Ramey’s first career point/rebound double-double was overshadowed by Jones’ resurgent return, but he had no problem with his front row ticket to the career performance.

“I was happy for him,” Ramey said. “I’ve seen all the hard week that he put in last year when he couldn’t play, then this year battling back from what he went through. It was so special to see. A lot of people don’t score 20 points, and he did it in his first game back. That proves what type of player he is.”

Jones’ second-half performance followed a dominant first-half defensive showing by the Longhorns. Smart mentioned he heard UNC shot over 30 threes in each of the Bears’ preseason scrimmages and made an effort to limit UNC’s perimeter shooting.

In the first half, UNC made 6-of-27 field goal attempts. All six of those makes were considered “layups” by the official scorebook. UNC attempted 10 threes and missed all of them.

After the first 20 minutes, the Bears had just 15 points.

Yaklich called the defense from Smart’s side, a man-to-man approach Texas never abandoned throughout the course of the game.

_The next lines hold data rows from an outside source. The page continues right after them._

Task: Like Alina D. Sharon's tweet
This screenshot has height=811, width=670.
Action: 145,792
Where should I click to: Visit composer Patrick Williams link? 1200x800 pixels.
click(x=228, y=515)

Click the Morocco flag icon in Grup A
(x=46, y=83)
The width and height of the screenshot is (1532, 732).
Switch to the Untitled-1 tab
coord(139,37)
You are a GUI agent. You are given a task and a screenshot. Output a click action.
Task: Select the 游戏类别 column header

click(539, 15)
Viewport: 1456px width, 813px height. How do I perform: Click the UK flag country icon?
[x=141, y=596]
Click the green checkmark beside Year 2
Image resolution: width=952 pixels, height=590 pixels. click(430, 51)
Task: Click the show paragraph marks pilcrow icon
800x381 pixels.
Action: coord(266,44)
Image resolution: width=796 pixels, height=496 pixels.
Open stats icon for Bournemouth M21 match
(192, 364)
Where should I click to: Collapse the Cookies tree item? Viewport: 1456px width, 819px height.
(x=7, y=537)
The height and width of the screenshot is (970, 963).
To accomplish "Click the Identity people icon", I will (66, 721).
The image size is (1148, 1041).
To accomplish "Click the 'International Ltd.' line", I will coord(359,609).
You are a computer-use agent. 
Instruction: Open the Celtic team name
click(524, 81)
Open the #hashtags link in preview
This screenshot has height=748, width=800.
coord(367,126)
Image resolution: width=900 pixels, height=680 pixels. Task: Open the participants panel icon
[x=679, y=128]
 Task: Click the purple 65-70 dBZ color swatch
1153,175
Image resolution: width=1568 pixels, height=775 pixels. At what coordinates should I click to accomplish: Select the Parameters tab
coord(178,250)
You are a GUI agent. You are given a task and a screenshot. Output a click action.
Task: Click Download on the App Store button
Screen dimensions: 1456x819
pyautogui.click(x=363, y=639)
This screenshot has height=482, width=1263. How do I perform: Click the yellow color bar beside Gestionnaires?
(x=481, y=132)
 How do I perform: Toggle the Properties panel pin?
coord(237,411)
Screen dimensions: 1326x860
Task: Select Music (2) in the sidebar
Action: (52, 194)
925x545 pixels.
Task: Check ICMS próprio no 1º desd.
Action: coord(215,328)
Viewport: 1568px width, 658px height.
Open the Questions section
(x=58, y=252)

Texas used its length and athleticism to aggressively close out perimeter shooters and force them to drive against a well-positioned defender.

“Our guys, for I would say three quarters of the possessions of the game, did a terrific job of that,” Smart said.

The story of the night may have gotten its start on defense, as Jones took a charge moments before his layup to start Texas’ second-half run. However, it finished with crowd standing on its feet for a player who defeated leukemia to return to play the game he loves, and who did so in a winning fashion.